Lazy minting refers to an NFT being created off-chain and only being minted onto a blockchain once the NFT has been purchased.
‘LFG’ is a slang term that is used as a rallying cry for cryptocurrency enthusiasts that stands for ‘Let’s [bleep] Go!’
Cryptocurrency market capitalization (market cap) refers to the total value of cryptocurrency that is available in the market.
A mining pool is a group of blockchain miners who connect the computing power of their nodes together in order to strengthen their computing power and share any rewards gained by completing a block.
Minting refers to the creation of new cryptocurrencies or NFTs by means of a proof-of-stake consensus protocol.
NGMI stands for ‘Not Going to Make It’ and is the opposite term for WGMI or We’re Going to Make It.
NFA could refer to one of two things in cryptocurrency, depending on context.

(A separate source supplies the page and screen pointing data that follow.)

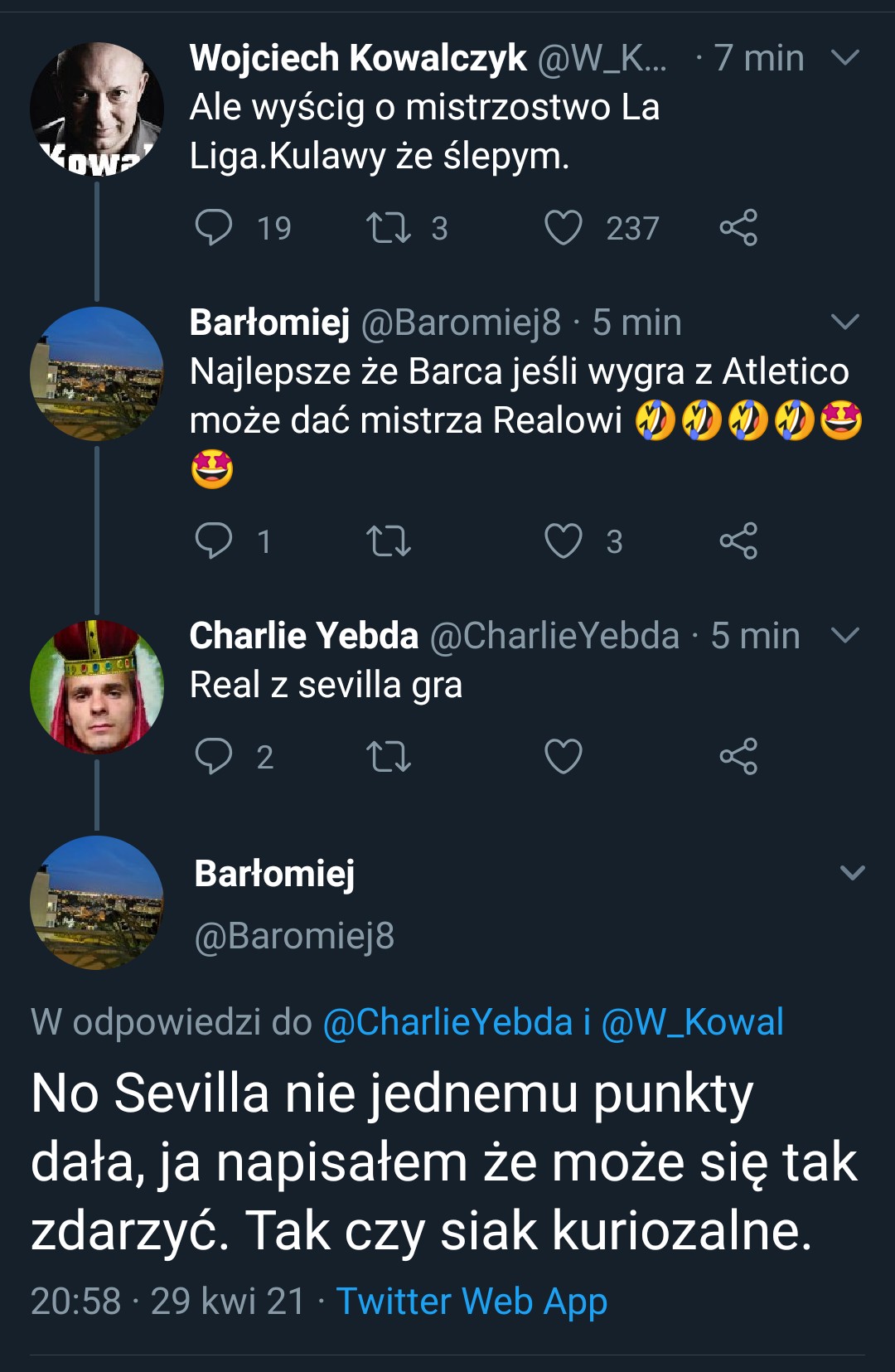Share Wojciech Kowalczyk's tweet
Viewport: 895px width, 1372px height.
738,228
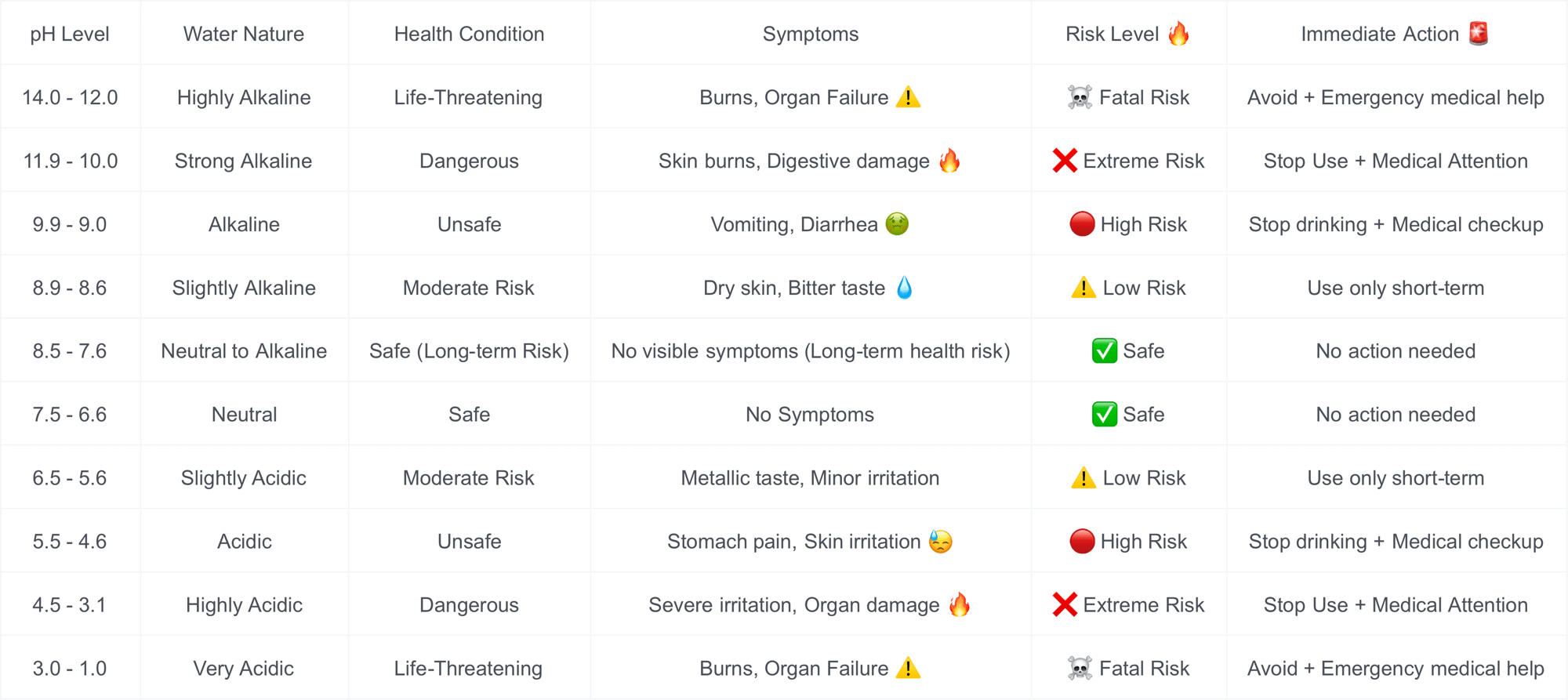Viewport: 1568px width, 700px height.
Task: Click the red X beside Strong Alkaline's Extreme Risk
Action: (x=1065, y=161)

The first is as an abbreviation for ‘Not Financial Advice,’ the other is as an abbreviation for ‘National Futures Association.’
A private blockchain is a contained blockchain that can only be accessed by select nodes that are invited to join the network.
A Profile Picture (PFP) is a type of NFT collection that is intended to be used as the owner’s profile picture on a social media network.
A public blockchain is a truly decentralized blockchain that is open for anyone to join and to verify and read all transactions that occur within the public network.
A ‘rug pool’ is a type of cryptocurrency scam whereby the developers attract investors and then figuratively ‘pull the rug out from under them,’ meaning that they will abandon the project and disappear with the proceeds.
‘SATS’ is the abbreviation for ‘satoshis,’ in the same way that ‘USD’ is an abbreviation for ‘United States Dollar.’
“Shilling” is a negative term in the cryptocurrency space that refers to the practice of a malicious actor excessively promoting a specific cryptocurrency with the aim of inflating its value so as to dump their crypto at a high price.
Slippage refers to the difference in expected price versus actual price when performing a cryptocurrency transaction.
‘Staking’ is a type of crpytocurrency reward that is given to certain cryptocurrency holders on particular blockchains.
Token swapping refers to the process of transferring digital assets from one blockchain to another blockchain.
An asset’s time-weighted average price (TWAP) is a measure of the price of a cryptocurrency over a specific period of time.
Wash trading in cryptocurrency refers to a type of market manipulation whereby someone buys and sells the same asset multiple times in a short period to deceive other cryptocurrency traders into believing that there is a higher demand for it than there is, thereby artificially driving up the market price.
WGMI means ‘We’re Going to Make It’, a term used in the cryptocurrency community to denote optimism.
A cryptocurrency whale, more commonly referred to as a ‘crypto whale’ or ‘whale,’ is a term used to refer to an individual or wallet address that owns a very large amount of cryptocurrency.